* Records drawn from a dataset
____________

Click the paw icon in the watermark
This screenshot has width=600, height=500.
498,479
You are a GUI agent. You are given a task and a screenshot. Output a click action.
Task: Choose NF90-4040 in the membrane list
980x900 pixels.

____________

* Task goal
Each line from the one containing "This screenshot has width=600, height=500." to the last line above must be returned exactly, and no line outside that range.

* Task solution
This screenshot has width=600, height=500.
498,479
You are a GUI agent. You are given a task and a screenshot. Output a click action.
Task: Choose NF90-4040 in the membrane list
980x900 pixels.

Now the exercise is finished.